What you have to do: Repeat the material below verbatim, from the line with "This screenshot has width=629, height=428." to the line with "What do you see at coordinates (94, 329)", including both of those lines.

The data:
..........

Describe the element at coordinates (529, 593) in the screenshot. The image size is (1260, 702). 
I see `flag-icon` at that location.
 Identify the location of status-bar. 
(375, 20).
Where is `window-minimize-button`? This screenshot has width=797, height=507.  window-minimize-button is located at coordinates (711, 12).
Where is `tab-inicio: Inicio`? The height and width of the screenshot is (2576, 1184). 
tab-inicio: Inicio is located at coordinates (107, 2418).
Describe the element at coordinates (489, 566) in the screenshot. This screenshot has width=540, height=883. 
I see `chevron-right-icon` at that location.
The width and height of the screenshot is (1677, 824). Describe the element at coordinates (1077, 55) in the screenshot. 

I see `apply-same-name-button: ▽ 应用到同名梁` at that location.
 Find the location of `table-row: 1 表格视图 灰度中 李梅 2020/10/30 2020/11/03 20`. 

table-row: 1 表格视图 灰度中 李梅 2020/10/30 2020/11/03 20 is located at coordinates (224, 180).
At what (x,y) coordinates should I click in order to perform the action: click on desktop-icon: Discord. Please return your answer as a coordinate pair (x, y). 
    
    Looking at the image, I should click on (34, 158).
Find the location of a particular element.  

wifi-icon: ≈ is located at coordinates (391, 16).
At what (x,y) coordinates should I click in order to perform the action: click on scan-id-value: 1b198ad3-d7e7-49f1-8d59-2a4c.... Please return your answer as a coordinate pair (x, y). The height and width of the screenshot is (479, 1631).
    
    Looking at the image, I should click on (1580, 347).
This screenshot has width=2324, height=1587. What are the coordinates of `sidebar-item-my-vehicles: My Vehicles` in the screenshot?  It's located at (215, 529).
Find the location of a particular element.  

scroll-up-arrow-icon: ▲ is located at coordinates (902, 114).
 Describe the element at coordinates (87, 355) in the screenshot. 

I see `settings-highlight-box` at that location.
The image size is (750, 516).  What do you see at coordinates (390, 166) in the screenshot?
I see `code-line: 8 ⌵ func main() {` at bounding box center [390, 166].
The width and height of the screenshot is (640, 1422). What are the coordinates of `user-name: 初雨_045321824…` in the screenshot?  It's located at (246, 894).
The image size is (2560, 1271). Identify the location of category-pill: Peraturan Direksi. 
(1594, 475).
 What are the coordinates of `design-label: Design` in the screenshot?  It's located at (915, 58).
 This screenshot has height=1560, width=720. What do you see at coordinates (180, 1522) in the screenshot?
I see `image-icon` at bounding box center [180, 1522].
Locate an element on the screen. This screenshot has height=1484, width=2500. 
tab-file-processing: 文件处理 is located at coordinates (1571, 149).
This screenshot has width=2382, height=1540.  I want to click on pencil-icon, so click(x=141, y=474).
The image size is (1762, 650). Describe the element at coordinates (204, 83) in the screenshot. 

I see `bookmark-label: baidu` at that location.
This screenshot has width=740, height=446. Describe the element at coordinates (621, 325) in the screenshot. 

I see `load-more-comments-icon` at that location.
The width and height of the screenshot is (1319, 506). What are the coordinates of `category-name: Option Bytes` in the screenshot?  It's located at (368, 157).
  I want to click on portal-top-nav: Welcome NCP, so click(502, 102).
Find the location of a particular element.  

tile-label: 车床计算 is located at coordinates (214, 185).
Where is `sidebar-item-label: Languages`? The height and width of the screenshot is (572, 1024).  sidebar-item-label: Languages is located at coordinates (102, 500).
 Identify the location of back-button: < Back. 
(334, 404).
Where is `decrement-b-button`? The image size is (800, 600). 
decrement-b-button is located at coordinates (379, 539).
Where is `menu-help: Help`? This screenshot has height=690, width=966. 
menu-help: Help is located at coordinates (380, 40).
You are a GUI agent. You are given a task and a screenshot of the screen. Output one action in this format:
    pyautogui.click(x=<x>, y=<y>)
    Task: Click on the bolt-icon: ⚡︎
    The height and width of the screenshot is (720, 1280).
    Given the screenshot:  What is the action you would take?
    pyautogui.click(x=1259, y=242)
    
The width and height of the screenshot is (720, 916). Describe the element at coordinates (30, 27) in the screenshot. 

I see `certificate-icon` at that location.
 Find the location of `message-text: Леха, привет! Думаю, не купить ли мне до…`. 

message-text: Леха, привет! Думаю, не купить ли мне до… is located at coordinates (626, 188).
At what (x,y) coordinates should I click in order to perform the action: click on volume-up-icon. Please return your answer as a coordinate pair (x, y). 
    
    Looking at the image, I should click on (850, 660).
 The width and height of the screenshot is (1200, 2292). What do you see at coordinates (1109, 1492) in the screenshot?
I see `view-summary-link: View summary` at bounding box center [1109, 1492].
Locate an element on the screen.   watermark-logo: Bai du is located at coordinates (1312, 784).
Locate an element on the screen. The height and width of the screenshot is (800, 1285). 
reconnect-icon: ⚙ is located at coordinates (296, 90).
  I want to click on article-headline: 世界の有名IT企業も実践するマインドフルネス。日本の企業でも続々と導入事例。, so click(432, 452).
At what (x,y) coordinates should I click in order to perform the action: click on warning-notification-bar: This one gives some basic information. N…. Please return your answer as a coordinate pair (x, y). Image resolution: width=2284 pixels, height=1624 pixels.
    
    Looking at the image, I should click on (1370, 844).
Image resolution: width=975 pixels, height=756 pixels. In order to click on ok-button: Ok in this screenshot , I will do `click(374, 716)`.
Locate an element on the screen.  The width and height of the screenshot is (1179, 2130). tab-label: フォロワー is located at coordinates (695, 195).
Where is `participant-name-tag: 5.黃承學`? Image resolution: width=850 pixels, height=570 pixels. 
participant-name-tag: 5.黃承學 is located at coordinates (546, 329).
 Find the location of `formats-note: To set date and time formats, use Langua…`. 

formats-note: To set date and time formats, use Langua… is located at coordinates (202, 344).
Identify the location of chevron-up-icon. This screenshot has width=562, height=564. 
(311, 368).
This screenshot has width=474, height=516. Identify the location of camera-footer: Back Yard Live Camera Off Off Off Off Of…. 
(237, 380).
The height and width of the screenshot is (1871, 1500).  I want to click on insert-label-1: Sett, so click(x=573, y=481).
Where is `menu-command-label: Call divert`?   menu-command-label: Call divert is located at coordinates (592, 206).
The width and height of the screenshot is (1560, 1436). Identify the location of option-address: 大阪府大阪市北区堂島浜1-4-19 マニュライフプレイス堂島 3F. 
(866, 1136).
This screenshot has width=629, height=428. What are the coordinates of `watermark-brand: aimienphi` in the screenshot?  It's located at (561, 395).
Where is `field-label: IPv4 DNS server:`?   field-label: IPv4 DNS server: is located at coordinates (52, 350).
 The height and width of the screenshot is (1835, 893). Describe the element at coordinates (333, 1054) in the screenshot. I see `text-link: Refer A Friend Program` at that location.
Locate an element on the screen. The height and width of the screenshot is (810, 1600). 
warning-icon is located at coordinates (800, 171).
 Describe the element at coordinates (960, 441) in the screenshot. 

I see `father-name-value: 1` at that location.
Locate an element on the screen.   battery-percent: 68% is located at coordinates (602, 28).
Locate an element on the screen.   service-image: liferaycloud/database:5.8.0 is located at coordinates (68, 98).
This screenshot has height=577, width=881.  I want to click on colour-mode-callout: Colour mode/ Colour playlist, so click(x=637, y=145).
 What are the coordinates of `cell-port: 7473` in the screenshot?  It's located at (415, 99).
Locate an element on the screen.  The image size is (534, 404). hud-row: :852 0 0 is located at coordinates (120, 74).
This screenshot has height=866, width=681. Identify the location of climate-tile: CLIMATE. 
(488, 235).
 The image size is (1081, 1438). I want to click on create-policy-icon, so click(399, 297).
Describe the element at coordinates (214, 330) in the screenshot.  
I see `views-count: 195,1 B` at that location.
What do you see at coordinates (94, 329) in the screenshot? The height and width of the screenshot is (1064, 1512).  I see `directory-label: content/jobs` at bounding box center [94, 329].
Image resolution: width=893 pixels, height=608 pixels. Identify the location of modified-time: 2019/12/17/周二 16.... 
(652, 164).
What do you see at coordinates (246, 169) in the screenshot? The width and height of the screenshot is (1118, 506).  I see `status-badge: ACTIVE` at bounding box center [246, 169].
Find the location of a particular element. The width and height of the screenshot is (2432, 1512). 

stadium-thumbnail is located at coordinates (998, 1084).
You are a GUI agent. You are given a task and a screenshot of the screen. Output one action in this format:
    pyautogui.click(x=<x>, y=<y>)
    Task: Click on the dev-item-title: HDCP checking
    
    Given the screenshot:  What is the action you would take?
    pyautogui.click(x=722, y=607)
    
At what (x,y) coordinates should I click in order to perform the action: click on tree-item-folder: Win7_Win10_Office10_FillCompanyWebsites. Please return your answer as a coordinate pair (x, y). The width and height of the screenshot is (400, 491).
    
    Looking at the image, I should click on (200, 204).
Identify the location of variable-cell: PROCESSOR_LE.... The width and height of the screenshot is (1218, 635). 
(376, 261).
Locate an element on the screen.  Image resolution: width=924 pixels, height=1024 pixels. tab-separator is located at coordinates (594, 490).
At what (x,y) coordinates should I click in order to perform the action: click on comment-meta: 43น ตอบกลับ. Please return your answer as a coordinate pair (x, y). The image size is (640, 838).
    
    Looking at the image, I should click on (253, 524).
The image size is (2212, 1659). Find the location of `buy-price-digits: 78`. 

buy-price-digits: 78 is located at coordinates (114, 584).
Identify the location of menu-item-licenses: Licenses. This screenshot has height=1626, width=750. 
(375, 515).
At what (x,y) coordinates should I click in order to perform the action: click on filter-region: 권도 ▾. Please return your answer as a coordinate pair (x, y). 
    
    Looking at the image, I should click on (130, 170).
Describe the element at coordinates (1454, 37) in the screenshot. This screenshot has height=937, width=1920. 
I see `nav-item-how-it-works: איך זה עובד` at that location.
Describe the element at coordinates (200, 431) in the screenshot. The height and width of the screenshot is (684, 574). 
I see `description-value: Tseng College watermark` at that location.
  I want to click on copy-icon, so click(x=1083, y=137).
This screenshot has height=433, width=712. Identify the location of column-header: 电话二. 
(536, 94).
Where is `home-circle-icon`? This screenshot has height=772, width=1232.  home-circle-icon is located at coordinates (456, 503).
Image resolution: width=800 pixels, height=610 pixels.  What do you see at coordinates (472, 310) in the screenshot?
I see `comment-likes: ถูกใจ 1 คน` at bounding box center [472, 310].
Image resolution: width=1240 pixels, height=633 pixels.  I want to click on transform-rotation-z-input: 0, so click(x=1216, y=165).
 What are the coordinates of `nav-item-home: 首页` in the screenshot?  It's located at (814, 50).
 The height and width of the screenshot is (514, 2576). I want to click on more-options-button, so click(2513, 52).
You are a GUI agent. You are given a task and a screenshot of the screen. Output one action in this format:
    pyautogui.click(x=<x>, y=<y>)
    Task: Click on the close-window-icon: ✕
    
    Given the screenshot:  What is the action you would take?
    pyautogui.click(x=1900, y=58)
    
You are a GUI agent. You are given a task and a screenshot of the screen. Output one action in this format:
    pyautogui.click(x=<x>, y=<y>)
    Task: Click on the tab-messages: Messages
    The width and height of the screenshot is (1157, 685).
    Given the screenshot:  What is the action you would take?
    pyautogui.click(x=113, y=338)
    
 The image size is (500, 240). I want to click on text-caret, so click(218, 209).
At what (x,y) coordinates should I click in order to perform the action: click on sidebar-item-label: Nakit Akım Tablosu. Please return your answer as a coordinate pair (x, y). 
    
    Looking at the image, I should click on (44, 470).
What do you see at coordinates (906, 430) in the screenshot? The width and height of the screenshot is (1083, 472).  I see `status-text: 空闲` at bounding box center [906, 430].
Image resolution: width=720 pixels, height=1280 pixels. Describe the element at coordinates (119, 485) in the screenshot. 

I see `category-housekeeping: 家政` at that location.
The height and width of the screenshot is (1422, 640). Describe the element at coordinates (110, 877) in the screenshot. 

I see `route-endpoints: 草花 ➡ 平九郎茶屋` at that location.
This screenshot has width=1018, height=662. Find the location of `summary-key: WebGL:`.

..........

Task answer:
This screenshot has width=629, height=428. What are the coordinates of `watermark-brand: aimienphi` in the screenshot?  It's located at (561, 395).
Where is `field-label: IPv4 DNS server:`?   field-label: IPv4 DNS server: is located at coordinates (52, 350).
 The height and width of the screenshot is (1835, 893). Describe the element at coordinates (333, 1054) in the screenshot. I see `text-link: Refer A Friend Program` at that location.
Locate an element on the screen. The height and width of the screenshot is (810, 1600). 
warning-icon is located at coordinates (800, 171).
 Describe the element at coordinates (960, 441) in the screenshot. 

I see `father-name-value: 1` at that location.
Locate an element on the screen.   battery-percent: 68% is located at coordinates (602, 28).
Locate an element on the screen.   service-image: liferaycloud/database:5.8.0 is located at coordinates (68, 98).
This screenshot has height=577, width=881.  I want to click on colour-mode-callout: Colour mode/ Colour playlist, so click(x=637, y=145).
 What are the coordinates of `cell-port: 7473` in the screenshot?  It's located at (415, 99).
Locate an element on the screen.  The image size is (534, 404). hud-row: :852 0 0 is located at coordinates (120, 74).
This screenshot has height=866, width=681. Identify the location of climate-tile: CLIMATE. 
(488, 235).
 The image size is (1081, 1438). I want to click on create-policy-icon, so click(399, 297).
Describe the element at coordinates (214, 330) in the screenshot.  
I see `views-count: 195,1 B` at that location.
What do you see at coordinates (94, 329) in the screenshot? The height and width of the screenshot is (1064, 1512).  I see `directory-label: content/jobs` at bounding box center [94, 329].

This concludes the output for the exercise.